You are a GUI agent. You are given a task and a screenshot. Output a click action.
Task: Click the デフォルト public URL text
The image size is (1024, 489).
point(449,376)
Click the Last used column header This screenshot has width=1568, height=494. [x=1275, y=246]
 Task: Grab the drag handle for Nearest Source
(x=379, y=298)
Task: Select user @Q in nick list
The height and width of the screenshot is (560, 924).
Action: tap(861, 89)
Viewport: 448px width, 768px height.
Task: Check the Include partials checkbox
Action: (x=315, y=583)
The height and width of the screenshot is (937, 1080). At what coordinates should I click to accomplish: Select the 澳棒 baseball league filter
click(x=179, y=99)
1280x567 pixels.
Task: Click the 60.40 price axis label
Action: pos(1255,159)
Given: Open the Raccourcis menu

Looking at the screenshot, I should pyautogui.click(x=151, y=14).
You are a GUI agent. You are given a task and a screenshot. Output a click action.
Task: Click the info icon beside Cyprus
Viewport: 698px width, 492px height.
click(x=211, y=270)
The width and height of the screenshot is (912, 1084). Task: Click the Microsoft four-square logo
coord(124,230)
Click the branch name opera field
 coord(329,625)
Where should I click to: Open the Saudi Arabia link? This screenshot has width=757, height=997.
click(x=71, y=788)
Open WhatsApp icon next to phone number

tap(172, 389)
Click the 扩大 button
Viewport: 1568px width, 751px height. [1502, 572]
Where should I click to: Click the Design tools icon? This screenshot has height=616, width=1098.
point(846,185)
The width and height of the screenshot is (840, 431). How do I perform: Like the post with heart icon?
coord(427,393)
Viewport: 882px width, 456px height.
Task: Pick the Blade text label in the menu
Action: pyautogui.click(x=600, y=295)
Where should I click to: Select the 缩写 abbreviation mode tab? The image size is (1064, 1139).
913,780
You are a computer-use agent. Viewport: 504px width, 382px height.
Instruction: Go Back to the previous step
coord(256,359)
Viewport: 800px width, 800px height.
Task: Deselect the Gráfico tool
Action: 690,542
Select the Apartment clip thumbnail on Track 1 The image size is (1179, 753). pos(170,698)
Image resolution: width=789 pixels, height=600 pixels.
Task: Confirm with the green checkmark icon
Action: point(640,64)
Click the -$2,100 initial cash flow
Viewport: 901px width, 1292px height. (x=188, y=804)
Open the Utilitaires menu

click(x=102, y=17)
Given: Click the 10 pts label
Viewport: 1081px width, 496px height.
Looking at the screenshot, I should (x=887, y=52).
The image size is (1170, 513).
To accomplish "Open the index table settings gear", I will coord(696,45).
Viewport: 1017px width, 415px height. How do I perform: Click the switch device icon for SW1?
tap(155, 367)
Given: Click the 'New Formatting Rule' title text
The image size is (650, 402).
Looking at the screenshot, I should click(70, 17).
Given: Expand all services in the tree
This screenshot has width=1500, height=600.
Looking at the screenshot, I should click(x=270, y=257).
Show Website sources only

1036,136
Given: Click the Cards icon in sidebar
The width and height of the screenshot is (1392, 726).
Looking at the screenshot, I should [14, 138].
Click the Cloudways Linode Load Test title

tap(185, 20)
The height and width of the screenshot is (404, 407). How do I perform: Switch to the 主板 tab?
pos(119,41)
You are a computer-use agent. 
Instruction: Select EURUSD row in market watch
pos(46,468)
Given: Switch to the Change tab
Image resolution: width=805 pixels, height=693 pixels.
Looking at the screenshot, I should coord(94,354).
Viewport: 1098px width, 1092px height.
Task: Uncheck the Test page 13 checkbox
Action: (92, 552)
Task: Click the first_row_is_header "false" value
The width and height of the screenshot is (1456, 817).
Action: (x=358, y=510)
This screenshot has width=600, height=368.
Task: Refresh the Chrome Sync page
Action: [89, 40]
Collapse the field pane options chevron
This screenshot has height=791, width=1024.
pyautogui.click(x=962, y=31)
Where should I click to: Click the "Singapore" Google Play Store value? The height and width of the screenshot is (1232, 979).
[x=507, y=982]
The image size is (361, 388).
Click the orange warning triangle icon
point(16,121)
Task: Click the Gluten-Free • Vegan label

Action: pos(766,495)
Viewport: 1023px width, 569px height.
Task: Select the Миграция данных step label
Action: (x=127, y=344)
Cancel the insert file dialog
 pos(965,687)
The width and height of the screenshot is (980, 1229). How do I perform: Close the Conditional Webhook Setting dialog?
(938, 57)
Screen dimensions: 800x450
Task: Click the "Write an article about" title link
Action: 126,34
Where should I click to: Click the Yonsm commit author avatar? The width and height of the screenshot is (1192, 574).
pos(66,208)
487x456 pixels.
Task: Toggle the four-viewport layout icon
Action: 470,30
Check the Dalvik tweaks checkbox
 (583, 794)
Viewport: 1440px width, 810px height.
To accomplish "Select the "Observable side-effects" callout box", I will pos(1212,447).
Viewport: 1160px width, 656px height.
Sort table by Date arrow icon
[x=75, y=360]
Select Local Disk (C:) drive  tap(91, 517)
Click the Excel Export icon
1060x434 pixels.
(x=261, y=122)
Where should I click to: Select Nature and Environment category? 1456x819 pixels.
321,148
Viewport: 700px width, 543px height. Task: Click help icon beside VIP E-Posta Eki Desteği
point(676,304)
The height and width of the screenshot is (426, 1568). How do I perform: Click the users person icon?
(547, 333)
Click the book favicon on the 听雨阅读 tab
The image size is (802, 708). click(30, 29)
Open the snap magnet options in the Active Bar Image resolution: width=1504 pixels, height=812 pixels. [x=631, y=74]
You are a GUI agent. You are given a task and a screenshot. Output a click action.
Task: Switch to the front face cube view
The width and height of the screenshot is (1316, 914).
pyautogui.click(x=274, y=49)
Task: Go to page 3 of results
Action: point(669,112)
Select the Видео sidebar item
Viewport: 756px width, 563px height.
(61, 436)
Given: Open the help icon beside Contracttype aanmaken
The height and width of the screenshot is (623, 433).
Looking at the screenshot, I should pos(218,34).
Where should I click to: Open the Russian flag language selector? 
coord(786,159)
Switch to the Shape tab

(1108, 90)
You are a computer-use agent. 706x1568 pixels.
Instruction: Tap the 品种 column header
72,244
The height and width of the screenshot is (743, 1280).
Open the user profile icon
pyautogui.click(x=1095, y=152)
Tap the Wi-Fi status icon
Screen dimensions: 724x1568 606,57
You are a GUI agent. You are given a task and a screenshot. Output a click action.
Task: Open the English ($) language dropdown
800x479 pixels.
**********
> [Try it]
The lines to return are those with the string "will" in them; copy each from the entries above.

> [Result]
To accomplish "Open the index table settings gear", I will coord(696,45).
To accomplish "Select the "Observable side-effects" callout box", I will pos(1212,447).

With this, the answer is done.